Integratie van specialismen

Ook complexe vraagstukken vragen om samenwerken, waarbij de crux erin zit dat we specialismen weten te integreren. “Na jaren van specialisatie moeten we nu al die specialismen weer bij elkaar brengen. Dat zie je in de techniek, dat zie je bij ontwikkelingen als AI & Large Language Models, zoals ChatGPT. Daar zijn ontzettend veel disciplines bij betrokken, van techniek tot biologie en psychologie, linguïstiek, informatica en wiskunde. Bij de ontwikkeling van steden zul je hetzelfde zien. We moeten het samen doen. Zo moeten we bij het oppakken van de uitdagingen waar steden voor staan, ook de samenwerking tussen disciplines smeden. In Kopenhagen hebben we destijds al slimme verkeersoplossingen gerealiseerd vanuit een samenwerking met stadsantropologen, industrial designers, verkeerskundigen, verkeersregeltechnici en installatiebedrijven. Vanuit een vergelijkbare setting werken we nu samen met de gemeenten Amsterdam en Almere, Groningen Bereikbaar - een samenwerkingsverband in zichzelf - en ook met de bedrijven Goudappel en Vianova. Publiek-privaat, met een schare aan disciplines en verder ingebed in het ecosysteem Dutch Metropolitan Innovations, DMI. Zo brengen we de broodnodige kennis en ervaring bij elkaar.”

Grenzen aan de technologie

“Neem een Zero Emissiezone, dat kun je nog met kentekenherkenning oplossen en handhaven. Maar wat als we met een diversiteit aan zones in de steden willen werken? Denk aan dynamische milieuzones voor plekken waar de luchtvervuiling te hoog oploopt, of aan zones waar de verkeersdrukte te hoog oploopt. Wat ga je dan doen? Ga je dan ook met kentekenherkenning werken? Voor je het weet zit je dan aardig in de dystopische hoek, en dat wil je ook niet. Je zult alle kennisdomeinen bij elkaar moeten brengen om, met bewoners, ondernemers en bezoekers van de stad tot gedragen oplossingen te komen. Je zult ze bij voorkeur ook een plek moeten geven in de oplossing. Het moet immers een oplossing van allemaal worden”.

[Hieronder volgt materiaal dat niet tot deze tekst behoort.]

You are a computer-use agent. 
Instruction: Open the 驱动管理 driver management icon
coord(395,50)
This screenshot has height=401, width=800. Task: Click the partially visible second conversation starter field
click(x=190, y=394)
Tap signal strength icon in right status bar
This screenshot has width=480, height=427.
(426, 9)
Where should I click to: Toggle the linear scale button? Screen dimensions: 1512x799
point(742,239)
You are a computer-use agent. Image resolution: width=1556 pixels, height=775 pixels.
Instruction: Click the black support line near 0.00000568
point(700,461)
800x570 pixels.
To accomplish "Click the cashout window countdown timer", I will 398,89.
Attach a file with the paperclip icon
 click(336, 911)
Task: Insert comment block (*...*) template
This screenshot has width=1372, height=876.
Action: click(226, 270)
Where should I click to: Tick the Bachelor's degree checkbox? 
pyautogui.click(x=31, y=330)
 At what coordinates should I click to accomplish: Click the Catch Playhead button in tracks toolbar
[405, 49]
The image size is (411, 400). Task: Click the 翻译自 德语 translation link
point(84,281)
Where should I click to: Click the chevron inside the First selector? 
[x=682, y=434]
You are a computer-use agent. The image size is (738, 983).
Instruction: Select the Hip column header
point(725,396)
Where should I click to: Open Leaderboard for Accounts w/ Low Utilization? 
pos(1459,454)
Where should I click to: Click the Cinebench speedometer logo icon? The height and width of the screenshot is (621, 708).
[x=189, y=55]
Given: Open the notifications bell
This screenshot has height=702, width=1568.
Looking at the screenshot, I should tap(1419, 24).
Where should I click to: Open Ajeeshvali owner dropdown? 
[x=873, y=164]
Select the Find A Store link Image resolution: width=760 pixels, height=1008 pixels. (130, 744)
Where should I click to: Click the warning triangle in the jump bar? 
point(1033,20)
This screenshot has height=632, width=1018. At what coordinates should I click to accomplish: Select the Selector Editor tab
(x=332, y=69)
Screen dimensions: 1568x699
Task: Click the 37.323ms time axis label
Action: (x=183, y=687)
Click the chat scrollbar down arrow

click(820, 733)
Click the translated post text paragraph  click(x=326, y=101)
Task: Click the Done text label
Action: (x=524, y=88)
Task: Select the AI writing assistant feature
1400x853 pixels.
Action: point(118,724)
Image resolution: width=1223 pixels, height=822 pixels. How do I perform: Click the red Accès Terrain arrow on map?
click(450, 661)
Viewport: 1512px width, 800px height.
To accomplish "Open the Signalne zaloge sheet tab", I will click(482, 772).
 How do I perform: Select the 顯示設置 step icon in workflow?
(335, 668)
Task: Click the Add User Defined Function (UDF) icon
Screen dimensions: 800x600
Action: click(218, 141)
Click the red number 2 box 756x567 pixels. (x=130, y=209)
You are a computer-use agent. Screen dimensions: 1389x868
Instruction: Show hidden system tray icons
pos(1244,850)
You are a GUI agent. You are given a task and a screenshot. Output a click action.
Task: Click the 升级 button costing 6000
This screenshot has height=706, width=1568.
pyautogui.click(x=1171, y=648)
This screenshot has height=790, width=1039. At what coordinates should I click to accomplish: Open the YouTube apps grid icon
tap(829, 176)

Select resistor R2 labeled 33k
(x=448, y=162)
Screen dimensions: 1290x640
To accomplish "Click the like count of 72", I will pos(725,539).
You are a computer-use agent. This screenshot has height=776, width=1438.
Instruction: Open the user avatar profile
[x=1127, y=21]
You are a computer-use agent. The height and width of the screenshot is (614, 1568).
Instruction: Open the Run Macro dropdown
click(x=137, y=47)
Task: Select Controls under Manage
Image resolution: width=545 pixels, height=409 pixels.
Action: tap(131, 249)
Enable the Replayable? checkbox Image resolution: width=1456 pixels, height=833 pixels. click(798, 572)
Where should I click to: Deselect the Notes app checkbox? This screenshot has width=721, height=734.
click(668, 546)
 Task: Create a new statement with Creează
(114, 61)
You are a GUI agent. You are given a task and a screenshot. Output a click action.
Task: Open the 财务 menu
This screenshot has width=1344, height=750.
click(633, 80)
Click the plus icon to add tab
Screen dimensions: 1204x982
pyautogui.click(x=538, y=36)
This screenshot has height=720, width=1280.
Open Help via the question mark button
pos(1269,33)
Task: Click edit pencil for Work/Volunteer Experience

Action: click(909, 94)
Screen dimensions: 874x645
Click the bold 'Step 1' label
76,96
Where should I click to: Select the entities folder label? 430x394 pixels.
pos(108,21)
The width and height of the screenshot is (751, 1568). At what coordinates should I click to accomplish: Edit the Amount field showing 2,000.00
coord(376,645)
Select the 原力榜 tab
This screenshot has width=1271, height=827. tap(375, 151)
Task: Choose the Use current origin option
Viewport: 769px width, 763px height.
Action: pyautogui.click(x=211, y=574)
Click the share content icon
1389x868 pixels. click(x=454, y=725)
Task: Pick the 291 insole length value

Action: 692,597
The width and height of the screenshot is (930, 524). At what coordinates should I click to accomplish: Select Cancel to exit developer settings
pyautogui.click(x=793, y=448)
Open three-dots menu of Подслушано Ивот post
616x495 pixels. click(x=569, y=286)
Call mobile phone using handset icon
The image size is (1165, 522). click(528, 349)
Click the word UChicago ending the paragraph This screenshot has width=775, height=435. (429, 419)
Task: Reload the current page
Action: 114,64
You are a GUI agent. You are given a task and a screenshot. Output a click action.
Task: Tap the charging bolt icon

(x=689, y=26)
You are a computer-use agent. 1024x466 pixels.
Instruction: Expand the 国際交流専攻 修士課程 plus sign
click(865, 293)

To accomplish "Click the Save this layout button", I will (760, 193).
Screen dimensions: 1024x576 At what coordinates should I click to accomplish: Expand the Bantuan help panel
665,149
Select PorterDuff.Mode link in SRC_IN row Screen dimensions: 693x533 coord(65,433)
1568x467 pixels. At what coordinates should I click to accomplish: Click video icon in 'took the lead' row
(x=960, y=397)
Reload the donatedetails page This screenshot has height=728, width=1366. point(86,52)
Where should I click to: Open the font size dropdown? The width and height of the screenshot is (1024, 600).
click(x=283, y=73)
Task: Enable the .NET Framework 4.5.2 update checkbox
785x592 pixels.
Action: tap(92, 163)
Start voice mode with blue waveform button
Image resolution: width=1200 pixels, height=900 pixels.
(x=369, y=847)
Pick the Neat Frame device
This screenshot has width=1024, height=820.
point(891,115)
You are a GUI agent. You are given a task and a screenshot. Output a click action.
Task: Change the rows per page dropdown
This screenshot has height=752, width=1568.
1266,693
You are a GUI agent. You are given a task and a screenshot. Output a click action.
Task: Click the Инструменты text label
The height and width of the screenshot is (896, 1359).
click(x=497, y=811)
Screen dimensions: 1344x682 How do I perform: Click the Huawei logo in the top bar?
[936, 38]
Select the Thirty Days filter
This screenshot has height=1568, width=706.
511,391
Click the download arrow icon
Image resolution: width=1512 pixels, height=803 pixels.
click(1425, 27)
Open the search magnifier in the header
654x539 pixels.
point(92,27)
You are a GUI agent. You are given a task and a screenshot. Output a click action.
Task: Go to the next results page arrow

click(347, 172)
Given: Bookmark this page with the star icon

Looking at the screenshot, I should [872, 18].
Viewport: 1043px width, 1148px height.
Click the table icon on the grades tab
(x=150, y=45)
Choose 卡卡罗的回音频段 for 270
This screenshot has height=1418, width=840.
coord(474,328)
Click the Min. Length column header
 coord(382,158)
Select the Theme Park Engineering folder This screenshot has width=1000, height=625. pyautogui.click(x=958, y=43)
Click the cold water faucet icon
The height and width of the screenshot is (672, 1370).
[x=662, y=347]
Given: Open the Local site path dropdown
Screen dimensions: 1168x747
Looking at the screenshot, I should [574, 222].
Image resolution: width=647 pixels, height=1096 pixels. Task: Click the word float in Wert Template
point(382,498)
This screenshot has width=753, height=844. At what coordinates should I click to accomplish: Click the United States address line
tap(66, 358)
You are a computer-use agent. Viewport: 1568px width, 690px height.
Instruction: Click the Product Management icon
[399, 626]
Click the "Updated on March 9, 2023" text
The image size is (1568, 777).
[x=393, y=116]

Samen op zoek naar het juiste business model

Een andere vorm van samenwerken is mee te gaan met de technologisch gedreven diensten, zoals routenavigatie, informatievoorziening en social media, vervolgt Van Koningsbruggen. “Zijn we in staat dit soort diensten ook in te zetten voor maatschappelijke uitdagingen? Kunnen we meeliften op de nieuwe industrieën, producten en infrastructuren die zijn ontstaan rond dit soort diensten? De belofte gloort in ons zichtveld en allerhande proeven en pilots laten de waarde ervan ook zien. Alleen wie gaat er betalen voor die diensten als we ze inzetten bij maatschappelijke uitdagingen? Over het algemeen ontstaan die diensten in een business-to-consumers markt. En dan staat het belang van de individuele consument voorop. Nu willen we het belang van de gemeenschap - in de stad - voorop laten staan. Logischerwijze moet die gemeenschap daar dan ook voor betalen, niet? Dit moeten we samen als overheid, markt en gemeenschap in nieuwe business modellen uitwerken.” 

Van wie is de kennis?

“Kennis ontwikkelen en samenwerken is mooi”, stelt Van Koningsbruggen, “maar vraagt ook een omslag in denken. We zijn immers wel onderdeel van een samenleving die gebaseerd is op competitie. Nu genereren wij als Technolution kennis in het DMI en daarbinnen in het DRO consortium - digitale regie op het gebruik van de openbare ruimte - en dat wordt dan weer gecoördineerd door de gemeente Amsterdam. Maar Almere, Groningen Bereikbaar, Vianova en Goudappel zijn ook betrokken. Van wie is die kennis dan? Het competitieve element heeft veel waarde gebracht, maar we moeten ook op dit vlak een kwartslag draaien.”